Long, long ago I taught evening English classes. These were not youngsters there on daddy’s money. Evening students have already put in a full day on the job; they come back at night to get their money’s worth toward a degree to advance themselves in the working world. I had a smattering of eighteen year olds, but on the whole my classes were people of my age. I thought I related to them.

I carried away two profound experiences from one class. We were reading The Enormous Room. My thesis for the semester was Picasso, “Art is a lie that makes us see the truth.” It was the early seventies, the war in Vietnam was full blown, and I was a rather shallow twenty something.  I cannot remember what I said, but I know it was mildly anti-war. A few words in passing, on to the next…..

A young man toward the end of the first row erupted. He stood up. “You don’t know what you’re talking about. I have killed men with piano wire, or they would kill me….” He threw the book at my head and started to the door. I was first, and stood in front. “I am so sorry. I am abjectly sorry!” and I was.  He shoved me aside, and was gone.

I apologized to the class. In retrospect, that was another textbook psychological moment. On the whole they assured me I’d done nothing wrong, he threw a book at you, he might have knocked you down, and so on. I called the dean that night and saw her the next day. Her take was, “These things happen, don’t be concerned.” He never came back to class. I gave him an A. I remain humiliated when the incident crosses my mind, and it doesn’t matter that we know about PTSD these days. My arrogance remains bitter.

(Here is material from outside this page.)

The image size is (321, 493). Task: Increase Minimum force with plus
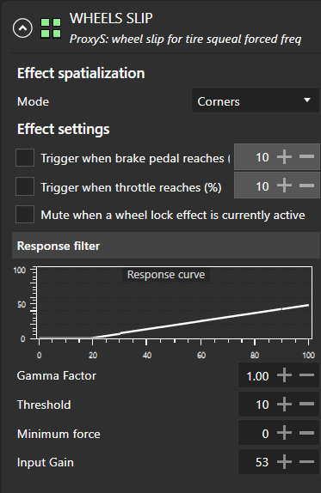pyautogui.click(x=285, y=433)
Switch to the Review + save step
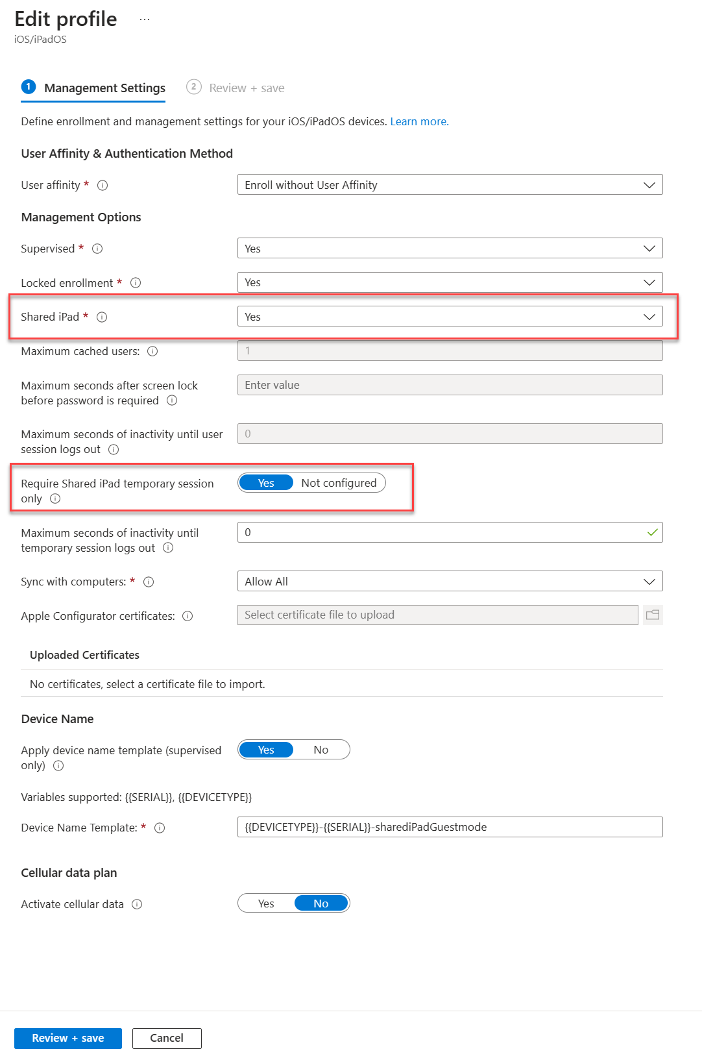Viewport: 702px width, 1058px height. (x=247, y=88)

Another student left that class, too. It was freshman English, and I was supposed to be reinforcing their grammar. I also rode my motorcycle. My husband was between jobs, we were down to one car, so I  rode my motorcycle. I rode it to my day job, too. I’d say I drew the short straw, except he also had a motorcycle. But, I digress.

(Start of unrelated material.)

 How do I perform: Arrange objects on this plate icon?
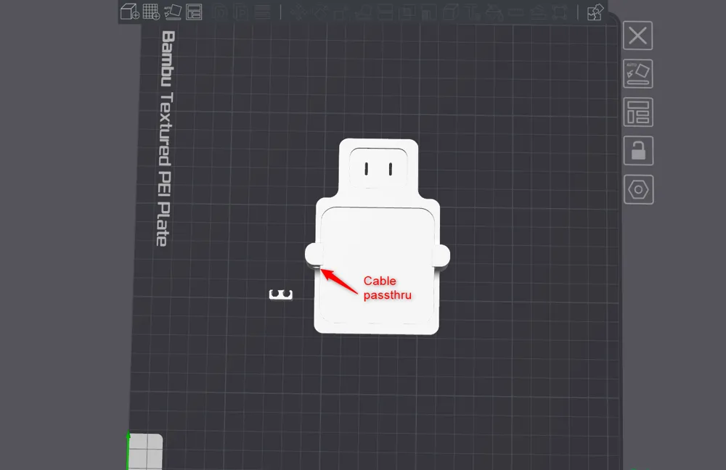coord(638,112)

I was teaching grammar, and I said that sentence structure is another kind of engineering; if they could diagram the sentence they understood grammar. It was toward the end of the class, the exam was right around the corner. It was the school’s exam, not mine, so the evening was a last review.

I rode the motorcycle, of course. My Captain America helmet was sitting on the desk, and so was I, the easier to return to the board and put another word or phrase into the diagram. We were stuck on gerunds and participles. “Listen,” I said, “there’s a trick to telling them apart.”

A fellow in the first row leaned back, legs extended way out. “The only trick in this room is the teacher,” he said. I didn’t skip a beat. “Those are failing words, son.” He never came back, either. And, I did fail him.



Cannot believe I found this on EBay, sold as a vintage sixties or seventies helmet. It's the one I had, although not mine, as I know what happened to mine.

25 comments:

  1. The more we think we know in life the more we have to learn.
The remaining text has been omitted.